INDIANAPOLIS, Ind. — As “Defund the Police” takes center stage in many conversations nationwide, one might assume law enforcement agencies are having a difficult time enticing people to join their departments. For IMPD, they are noticing significantly higher interests for their department.
“Last week’s numbers were definitely amazing,” Officer Samone Burris said. “They had roughly about 62 people for their PAR session last time.”
PAR, or pre-academy readiness, sessions give people interested in joining IMPD a chance to learn more about the department, the agility test and what kind of person is best suited for the department. This week, a diverse group of around 40 people came to the PAR event. That is up from the five to 30 people who participated pre-COVID19.
“It’s amazing because just with everything that’s going on in the world, they’re still very interested and amped up to be police officers,” Burris said.
Recruiter Babacar “Babs” Diouf detailed a 9 to 12 month period of training, and vetting, before a person would receive a conditional offer.
“We want somebody with good moral character, somebody courageous,” Diouf said.
It is encouraging to see the interest in joining IMPD considering the amount of officers eligible to retire. The Fraternal Order of Police reports for every 10 IMPD officers, four of them can retire immediately. FOP Chaplain Chris Holland talks with officers every day, and admits morale is a struggle.
“A lot of your conversations today is trying to help officers see their way through not quitting or not retiring,” Holland said.
IMPD reported in early June they did not see any sudden retirements following the May protests and the separate May riots.
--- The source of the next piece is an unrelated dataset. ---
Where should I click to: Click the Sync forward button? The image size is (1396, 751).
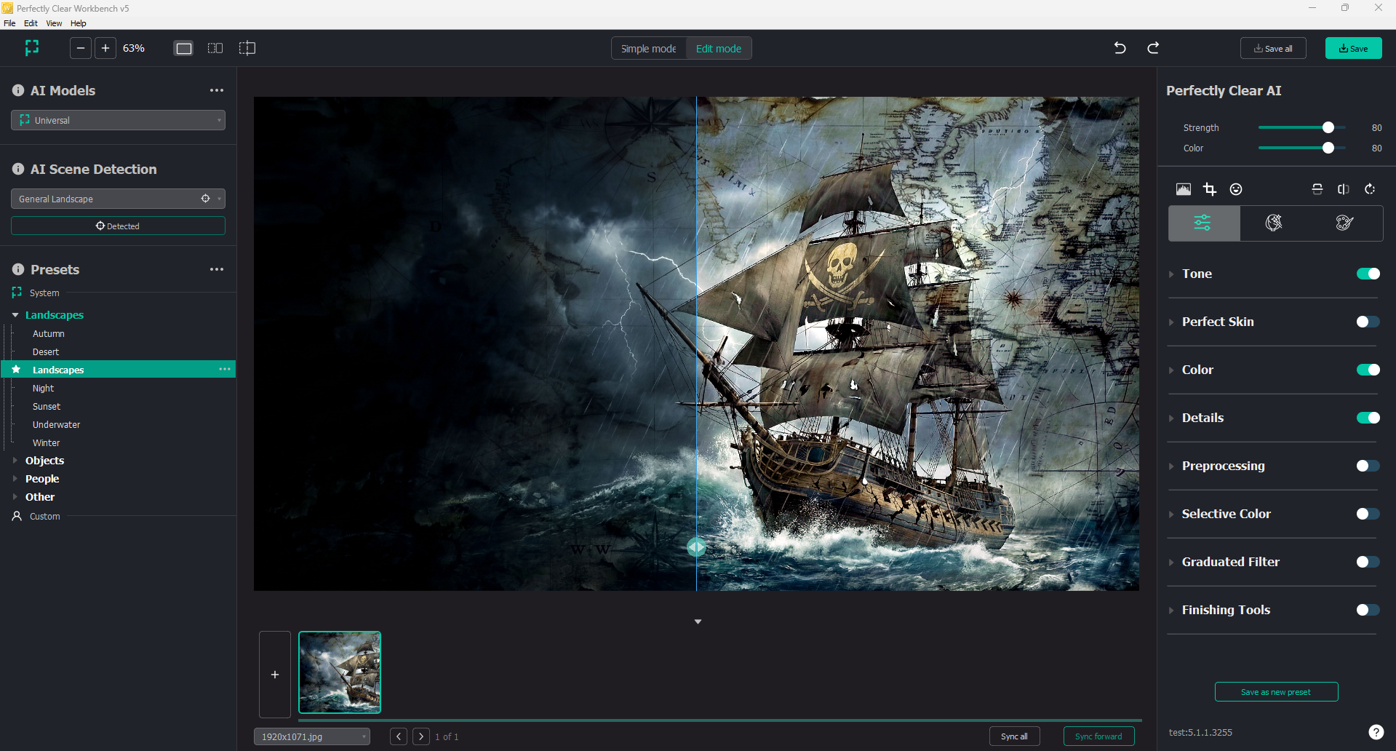pos(1098,736)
From May 25 until July 13, four officers resigned and three retired.
That is an increase of one retirement and one resignation over the same time frame last year. Having the perspective of veteran officers is something the FOP insists is vital.
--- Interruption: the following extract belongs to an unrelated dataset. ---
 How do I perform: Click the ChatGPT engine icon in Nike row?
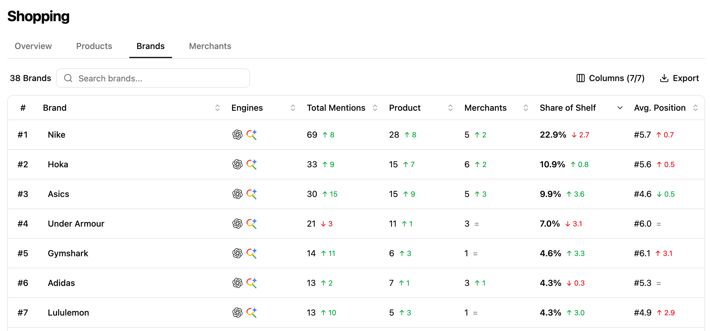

“Their expertise and their wisdom and their knowledge of the job is so desperately needed by the young recruits that are coming in, and the young officers that are coming in,” Holland said. “I think it can reach a very dangerous level if we keep pressing people. They do have options. I don’t think you and I want those options to take place across the board.”
Correction: As of July 15, IMPD has 1,690 sworn officers. It was incorrectly reported IMPD has 1,600 officers as of June 8, rather it had 1,660 officers as of that date. On January 1, 2020, they reportedly had 1,716. A spokesperson for the department said they do not comment on “unplanned separations.”
They did add historically, most retirements occur within the first quarter of the year.